Appeals, Nos. 3 and 4, March T., 1955, from order of Court of Common Pleas of Mercer County, Dec. T., 1952, No. 33, in case of Marjorie Jowett, Admrx. of Estate of Lee A. Jowett, Dec'd. and Jonathan Jowett v. Pennsylvania Power Company. Order affirmed.


Marvin d. Power, with him Vito Adamo, John W. McWilliams, and Margiotti & Casey, for appellants.

C. E. Brockway, with him Brockway, Brockway & Acker, for appellee.

Before Stern, C.j., Stearne, Jones, Musmanno and Arnold, JJ.

Author: Stern

[ 383 Pa. Page 331]


Our State Reports contain an extraordinarily large number of decisions of cases dealing with deaths and severe injuries to persons accidentally touching high tension wires, but while they enunciate general legal principles governing the subject each depends largely upon its own particular facts. The present is apparently the first case in which the happening of a tragic accident of that nature was caused by a television antenna - which its owners were engaged in repairing - breaking and coming into contact with the lines of a public utility company.

Marjorie Jowett, Administratrix of the estate of her deceased husband, Lee A. Jowett, and Jonathan Jowett, the father of Lee A. Jowett, are the plaintiffs in this action. Lee was killed and Jonathan burned by a bolt of electricity from the wires of the defendant, the Pennsylvania Power Company. The Jowetts lived in a house on the east side of Mill Street, in Clarksville, Mercer County, extending 36 feet along the street and of a depth of 18 feet; the distance from the ground to the peak of the roof was approximately 22 feet. Along the street was a line of poles on which were strung four wires belonging to the defendant company and two to

[ 383 Pa. Page 332]

    the Bell Telephone Company. Of the defendant's wires the top ones, which were primary or distribution wires, carried a charge of 7200 volts; the lower ones were service lines supplying the street lighting in Clarksville and carried only about 115 volts. Defendant's wires were installed in 1938 under permission of an ordinance of the municipality; they were at a height of about 39 feet above the ground and 22 feet above the peak of the roof of the house.
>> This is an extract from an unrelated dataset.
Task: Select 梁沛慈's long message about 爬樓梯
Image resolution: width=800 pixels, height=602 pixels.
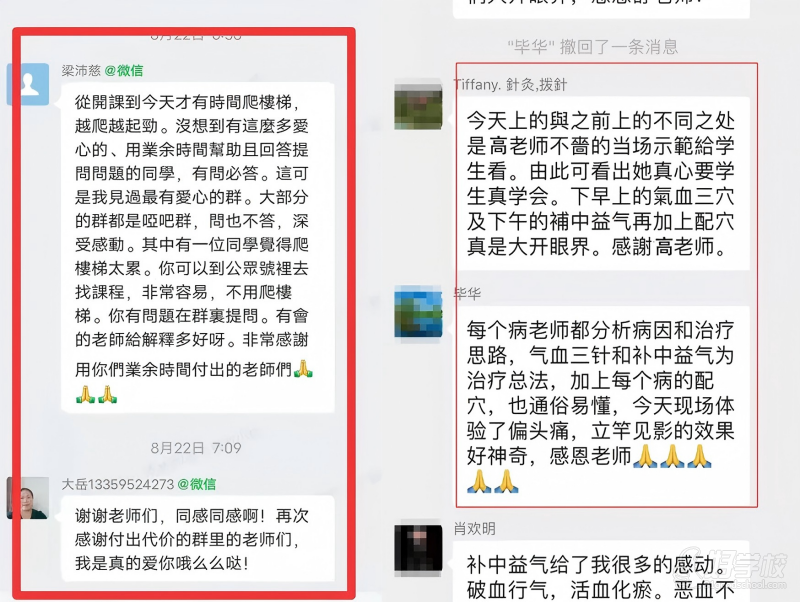Action: [198, 247]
At some time during the Christmas week of 1951 the Jowetts installed an aerial on the south side of their house. It consisted of two pieces of ordinary galvanized pipe one and a quarter to one and a half inches in diameter; one of the pieces was 21 feet long and the other 26 feet 6 inches, and they were connected by a threaded coupling one and three quarters inches in length. The overall length of the pipe being 47 feet 6 inches it therefore projected some 25 feet above the roof; the coupling was a foot below the ridge of the roof. The pipe was a placed on a piece of slag in a hole about a foot and a half below the surface; it was fastened against the side of the house by two metal clamps or "U" bolts, one midway between the ground and the roof, the other at or immediately below the roof. Near the top were the cross-pieces or prongs of the antenna which made up the receiving apparatus and each of which extended out 4 feet 7 inches. The entire aerial was secured in its erect position by the two clamps and by four guy wires, one to each corner of the roof; these were fastened to the aerial about 3 feet below the bottom of the antenna or some 8 feet below the top of the mast.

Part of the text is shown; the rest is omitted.